GOALS:
(1) From the passage about Iridium's satellites, print the words starting with "An Iridium Flare" and going on through "the night sky.".
(2) In the passage about Iridium's satellites, what did Iridium 33 collide with in 2009?

GIVEN PASSAGE:
──────
An Iridium Flare over upstate New York
Desch grew up during the Apollo Moon flights, and has always been fascinated by anything that flies. Though he’s never left the troposphere, he pilots his single-engine Cessna T210 several times a month. When discussing Iridium, Desch never fails to mention that the satellite constellation has become an object of obsession among star gazers. All of Iridium’s satellites have flat, door-sized, highly-reflective antennas. When those antennas catch the suns rays just right they produce a “flare” 3o times brighter than Venus in the night sky.
When Desch accepted his new role at Iridium, he was almost immediately handed a huge task: to replace Iridium’s aging constellation with a new generations of satellites. It’s current network is already well past its anticipated operational lifespan of seven to 10 years, and several satellites have already malfunctioned or have tumbled back into the atmosphere. Iridium 33 was decommissioned in a more dramatic fashion in 2009 when it collided over Siberia with a defunct Russian communications satellite at 22,000 mph.
Iridium replaced those defunct or lost satellites with in-orbit spares, and Desch said that the company could keep the current fleet going until 2017 when it hopes to complete its replacement. But there is definitely a sense of urgency. Iridium may be able to squeeze some more operational life out of its satellites, but it doesn’t change the fact they’re already obsolete.
──────
MATERIAL PROVIDED:
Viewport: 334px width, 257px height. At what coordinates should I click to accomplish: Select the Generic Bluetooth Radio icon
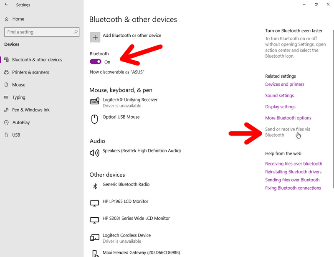tap(95, 186)
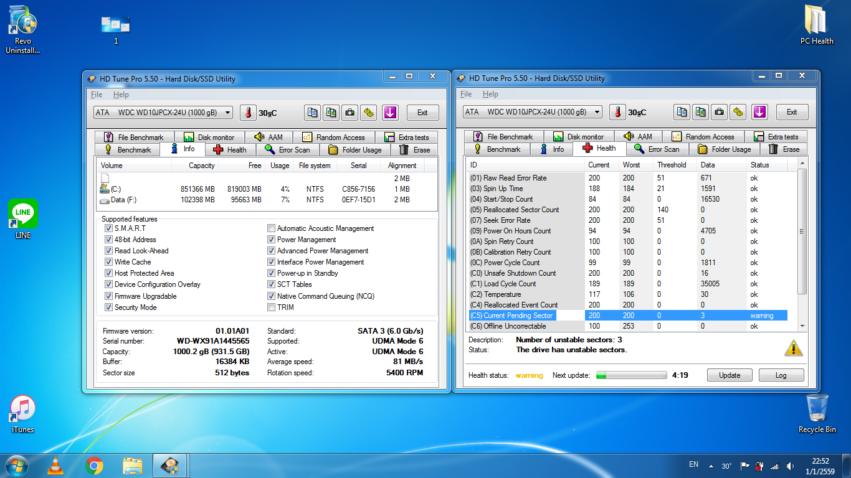Click the green Next update progress bar

tap(630, 375)
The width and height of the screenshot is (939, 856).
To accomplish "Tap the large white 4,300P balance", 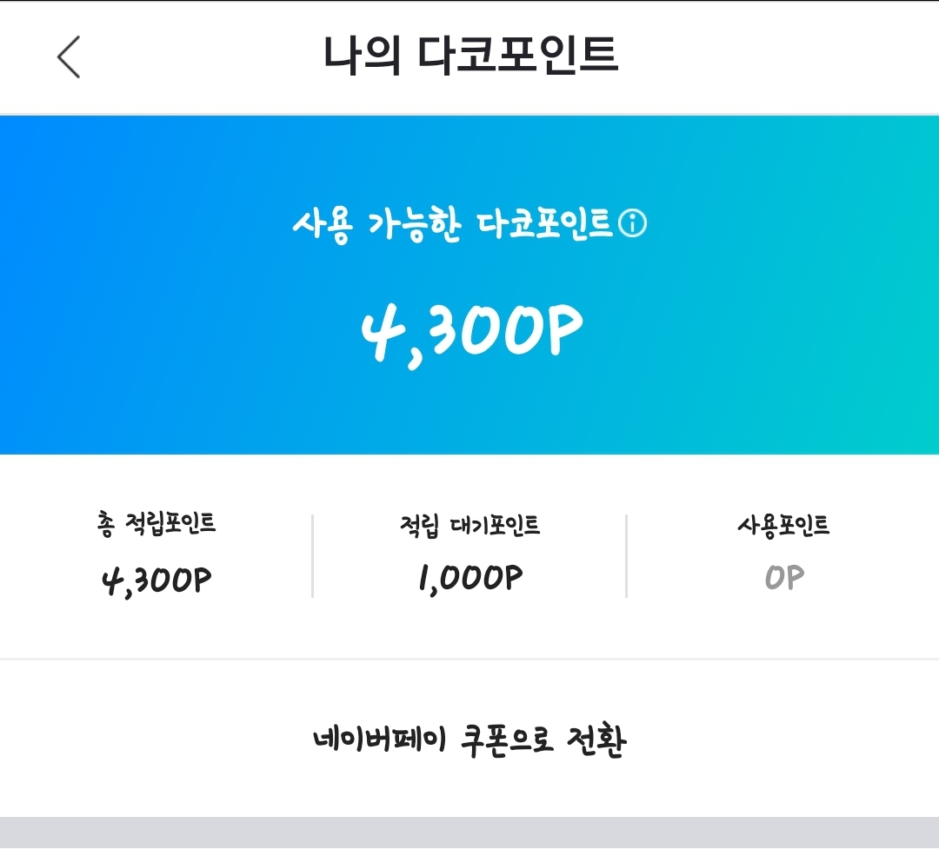I will (470, 331).
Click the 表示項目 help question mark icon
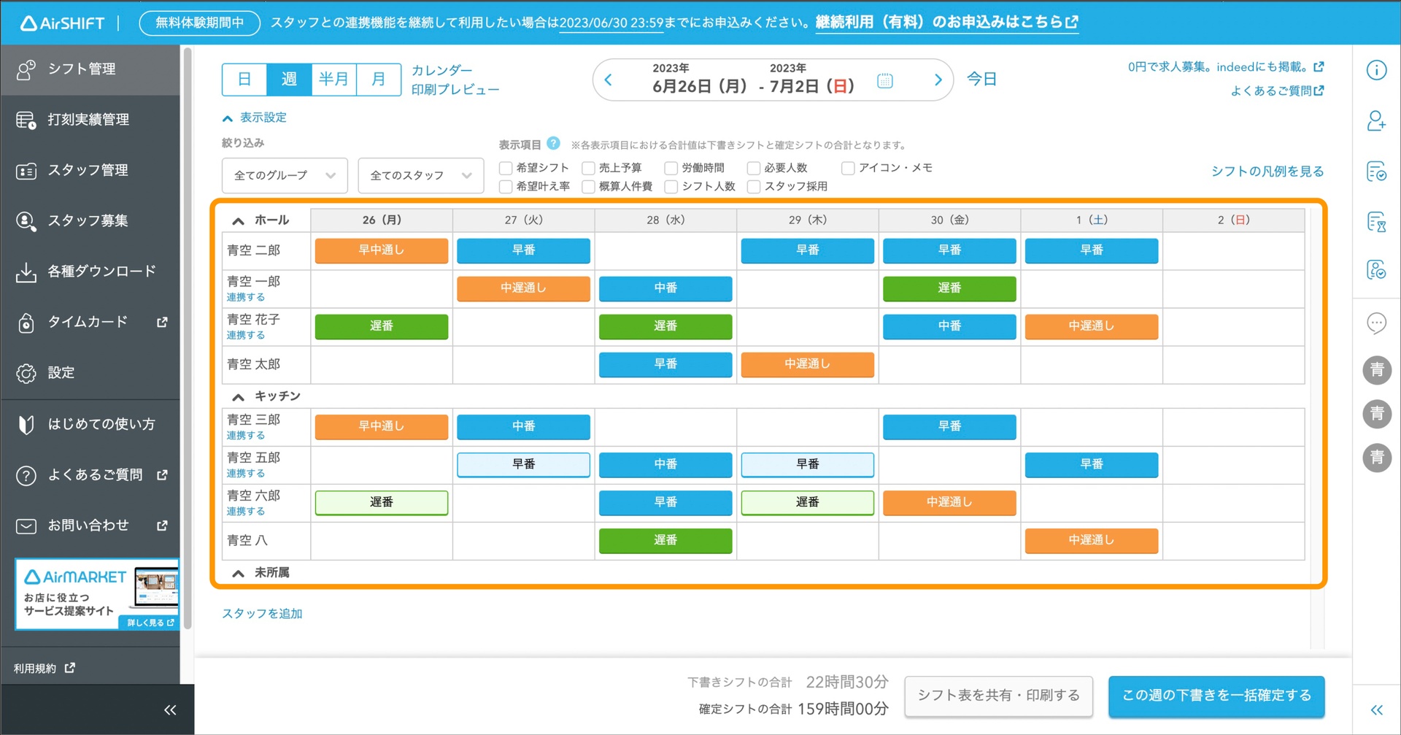The width and height of the screenshot is (1401, 735). click(554, 144)
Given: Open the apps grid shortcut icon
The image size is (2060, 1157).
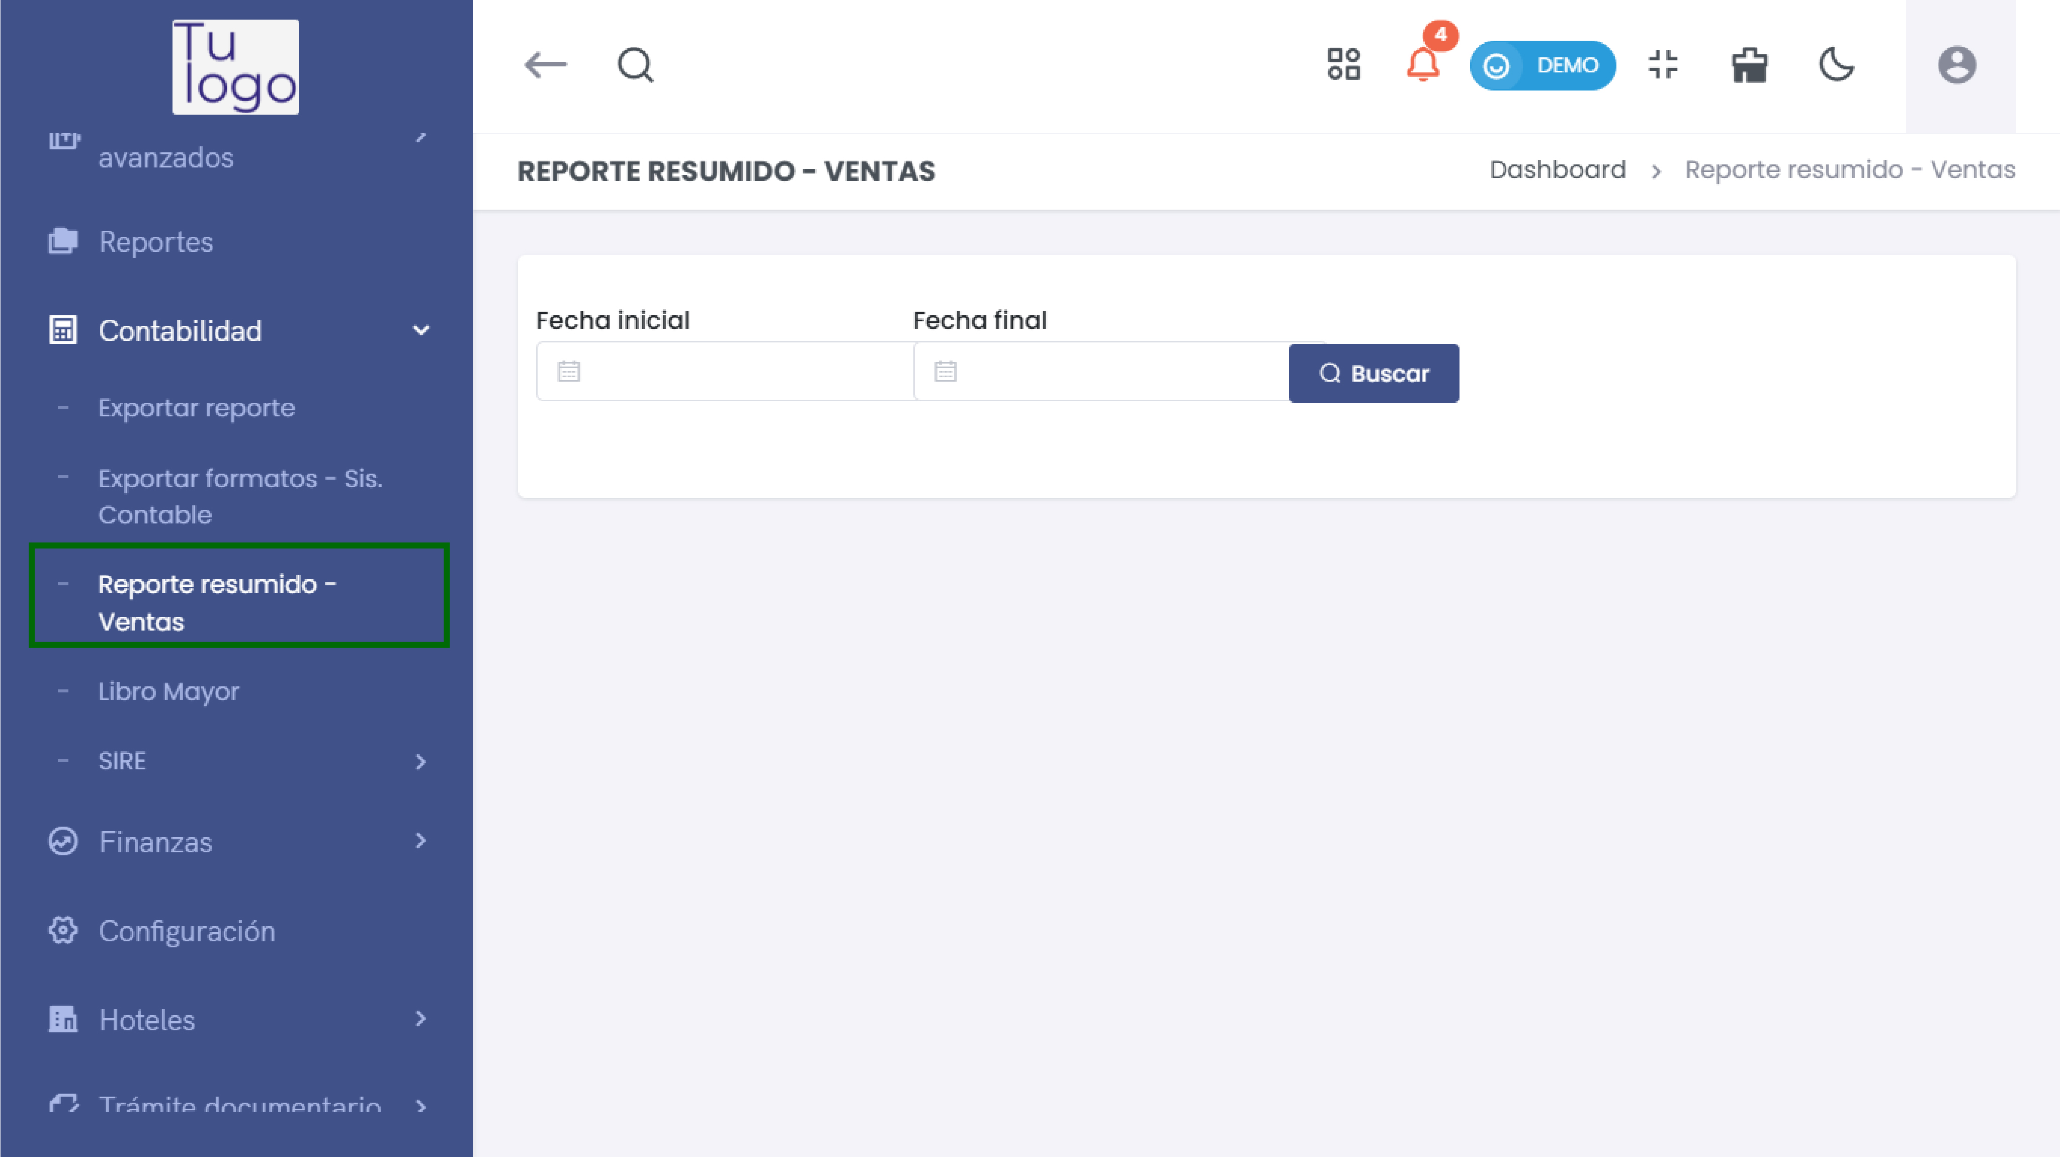Looking at the screenshot, I should pyautogui.click(x=1343, y=65).
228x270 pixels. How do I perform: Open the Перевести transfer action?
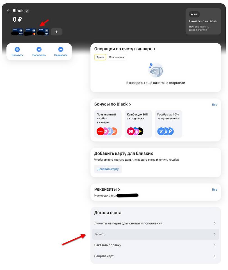[61, 51]
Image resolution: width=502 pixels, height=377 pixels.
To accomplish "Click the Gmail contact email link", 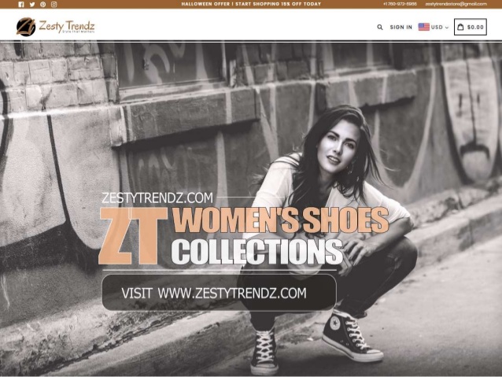I will tap(456, 4).
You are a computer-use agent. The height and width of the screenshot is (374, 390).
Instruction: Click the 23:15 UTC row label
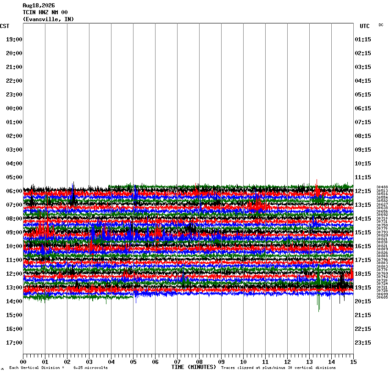(x=363, y=343)

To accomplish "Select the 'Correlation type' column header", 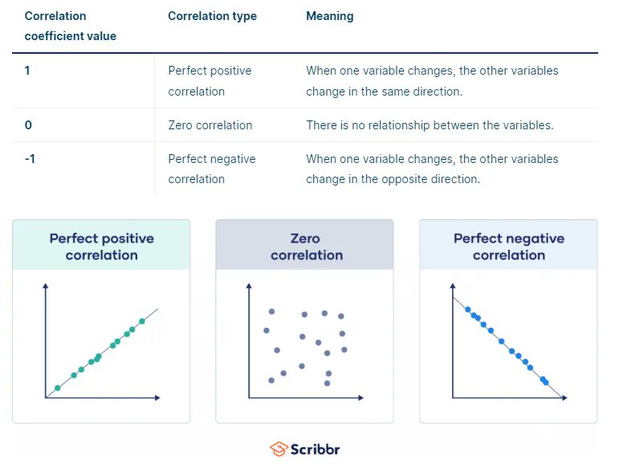I will pos(212,16).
──────
OUTPUTS FOR THE TASKS:
(1)
An Iridium Flare over upstate New York
Desch grew up during the Apollo Moon flights, and has always been fascinated by anything that flies. Though he’s never left the troposphere, he pilots his single-engine Cessna T210 several times a month. When discussing Iridium, Desch never fails to mention that the satellite constellation has become an object of obsession among star gazers. All of Iridium’s satellites have flat, door-sized, highly-reflective antennas. When those antennas catch the suns rays just right they produce a “flare” 3o times brighter than Venus in the night sky.

(2) A defunct Russian communications satellite.